A 2007 study conducted by the National Science Foundation found that biodiversity and genetic diversity are codependent—that diversity among species requires diversity within a species, and vice versa. "If any one type is removed from the system, the cycle can break down, and the community becomes dominated by a single species." At present, the most threatened ecosystems are found in fresh water, according to the Millennium Ecosystem Assessment 2005, which was confirmed by the "Freshwater Animal Diversity Assessment", organised by the biodiversity platform, and the French Institut de recherche pour le développement (MNHNP).
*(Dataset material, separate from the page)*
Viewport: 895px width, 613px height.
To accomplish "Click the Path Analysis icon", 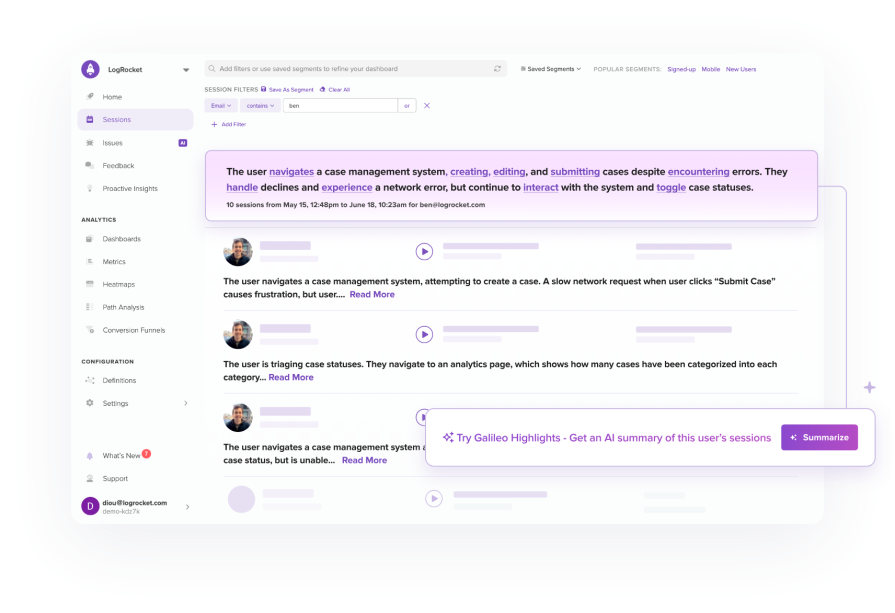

Co-extinctions are a form of habitat destruction. Co-extinction occurs when the extinction or decline in one accompanies the other, such as in plants and beetles.




Exotic species
The widespread introduction of exotic species by humans is a potent threat to biodiversity. When exotic species are introduced to ecosystems and establish self-sustaining populations, the endemic species in that ecosystem that have not evolved to cope with the exotic species may not survive. The exotic organisms may be either predators, parasites, or simply aggressive species that deprive indigenous species of nutrients, water and light. These invasive species often have features, due to their evolutionary background and new environment, that make them highly competitive; able to become well-established and spread quickly, reducing the effective habitat of endemic species.
As a consequence of the above, if humans continue to combine species from different ecoregions, there is the potential that the world's ecosystems will end up dominated by relatively a few, aggressive, cosmopolitan "super-species". In 2004, an international team of scientists estimated that 10 percent of species would become extinct by 2050 because of global warming. “We need to limit climate change or we wind up with a lot of species in trouble, possibly extinct,” said Dr. Lee Hannah, a co-author of the paper and chief climate change biologist at the Center for Applied Biodiversity Science at Conservation International.